Les enfants se sont enfuis dans le jardinet broussailleux ou
agonisent quelques rosiers sauvages. Assise dans un fauteuil bancal je dois
faire semblant d’écouter le radotage de la vieille. J’avais espéré en vain
qu’elle ne sortirait pas la boîte en fer
de galettes bretonnes qui contient ses photos. Elle ne m’épargne rien surtout pas le cliché où j’apparais,
adolescente à gros genoux la tenant par le bras d’un air stupide. Le temps se traîne,
ma montre reluquée sans arrêt m’indique que je dois être encore patiente. Adèle,
petite silhouette tordue me demande de la suivre dans sa chambre. Je retrouve sur
le hideux papier fleuri toute cette galerie de portraits d’ancêtres dont
certains soldats, armés jusqu’aux dents aux gueules impossibles.

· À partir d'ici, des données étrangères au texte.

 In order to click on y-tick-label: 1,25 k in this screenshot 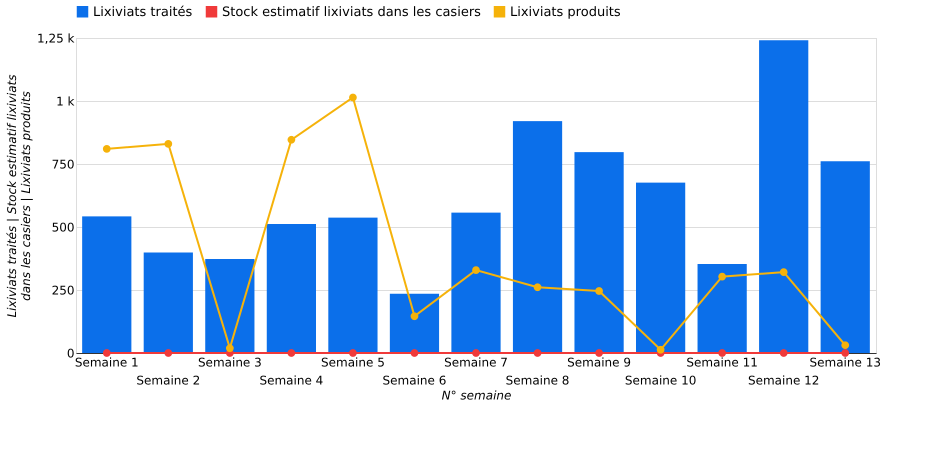, I will do `click(56, 39)`.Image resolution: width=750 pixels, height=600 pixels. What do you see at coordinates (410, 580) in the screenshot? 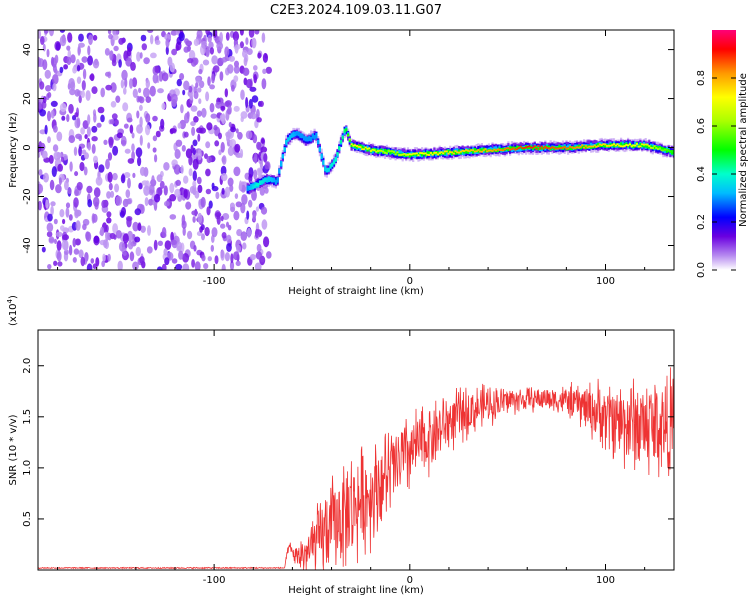
I see `snr-x-tick-label: 0` at bounding box center [410, 580].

Sur la commode
en bois fatigué qui a bien trois cents ans, elle prend une bourse en velours râpé, en tire une broche,
un camée démodé, la pose dans ma main avec un large sourire de sa bouche
édentée. Je fourre cette horreur dans ma poche et sans remercier j’appelle les
enfants ravis de reprendre la route.
II
Comme tous les ans, le dimanche de Rameaux je cède à la
sympathique coutume de rendre visite à tante Adèle.
Les enfants sont ravis de m’accompagner, je les comprends très bien. La route est
agréable et je ne regrette pas mon footing dominical habituel. Dans la
voiture, derrière moi, Lucie tient précautionneusement le bouquet de laurier
qui protégera tante Adèle. Je suis allée le faire bénir spécialement,
respectant la foi profonde qui anime ma chère parente. Jules rit en suçotant
son doudou, c’est trop mignon comme à six ans il est encore attaché à ce foulard
de soie qui a beaucoup vécu et garde encore un peu de mon parfum.

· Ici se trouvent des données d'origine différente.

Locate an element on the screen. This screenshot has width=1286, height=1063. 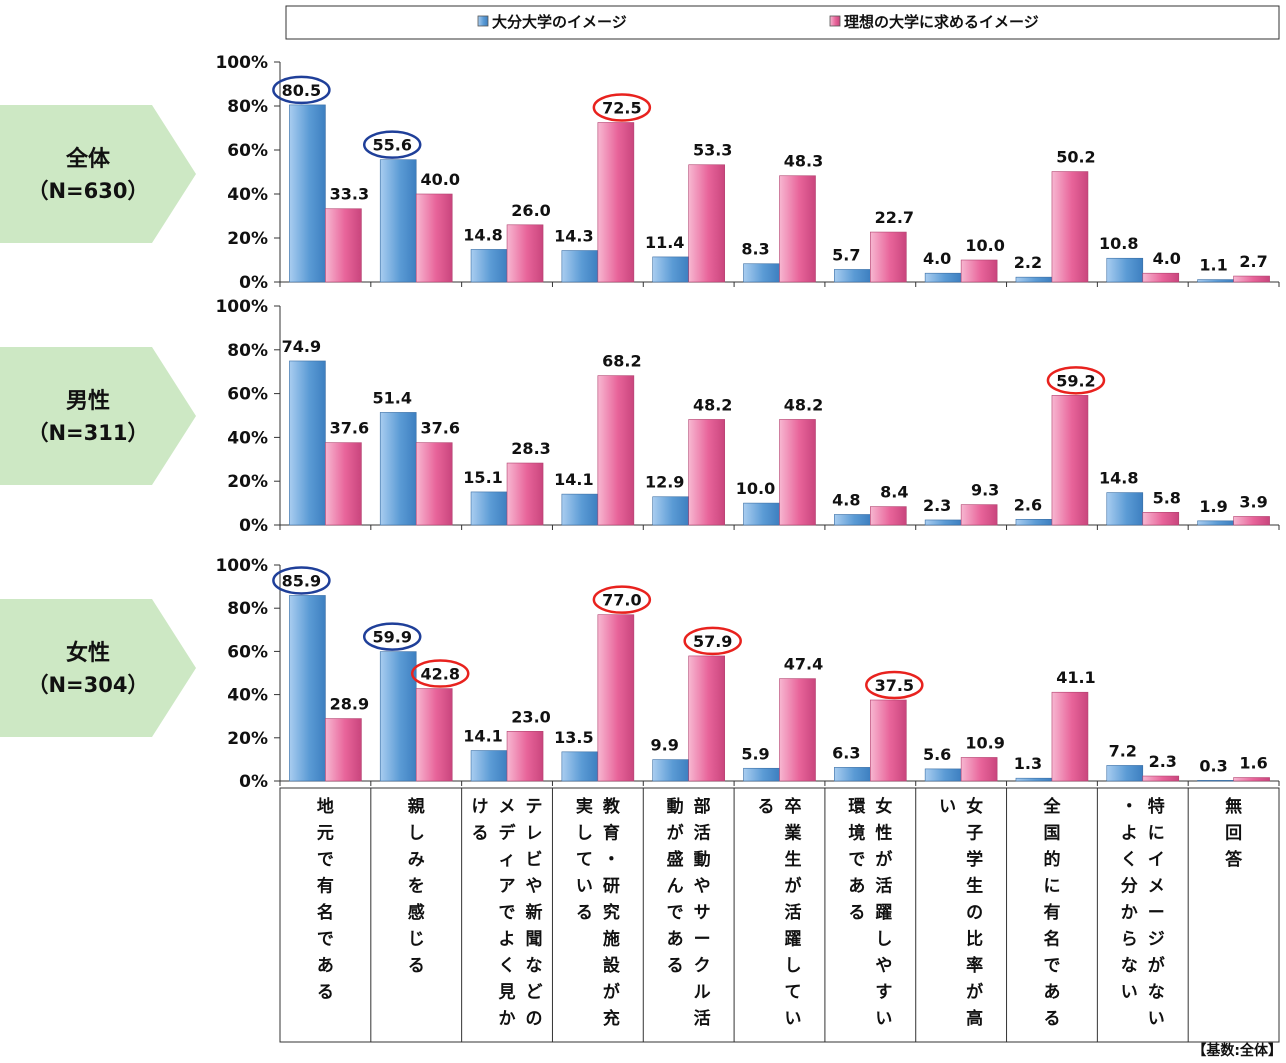
category-label: 卒業生が活躍している is located at coordinates (780, 912).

Tante Adèle habite seule un ravissant cottage recouvert à
l’anglaise d’une antique vigne-vierge qui projette une ombre agréable dans les
pièces joliment meublées. Quelle femme étonnante, elle n’a absolument pas
changé depuis l’an dernier ! Les
enfants lui sautent au cou, embrassant sa peau encore veloutée. Son visage
toujours ferme sourit pendant qu’elle mange sa part de tarte aux fraises. Cette
tarte que je partage avec délice lui a sans doute été offerte par une de ses
voisines, elle est vraiment bonne, la tarte bien sûr mais sans nul doute, la
voisine aussi.
L’atmosphère est parfumée par l’odeur reconnaissable de la
lavande que ma tante diffuse même dans le pelage soyeux de son beau matou
angora qui ronronne harmonieusement sous
mes caresses.
Les enfants sont allés
courir dans le jardinet plein de charme où, dans un désordre artistique, les rosiers reverdissent.
Confortablement installée dans un fauteuil j’écoute avec plaisir le babil
charmant de ma tante. Je suis heureuse qu’elle ressorte la boîte ancienne qui
contient ses photos. Je les regarde toutes avec jubilation en particulier celle
où, gracieuse adolescente, je la tiens par le bras avec un sourire ravi. Le
temps passe trop vite ma montre, que je voudrais oublier, me rappelle que je
vais devoir m’arracher à ce plaisir. Adèle, qui se tient encore bien droite, me demande de la suivre dans sa chambre. Je
retrouve sur la joyeuse tapisserie fleurie
cette touchante galerie de portraits d’ancêtres dont de vaillants militaires aux visages
virils. Sur la superbe commode en acajou d’époque Empire elle prend une bourse en velours brodé, en tire une
broche, un camée d’une grande valeur, la pose dans ma main avec, en cadeau
supplémentaire, un regard lumineux. Ravie, j’accroche immédiatement le bijousur le revers de ma veste en la
remerciant, les larmes aux yeux.
J’appelle à regret
les enfants, désolés comme moi, de partir si vite.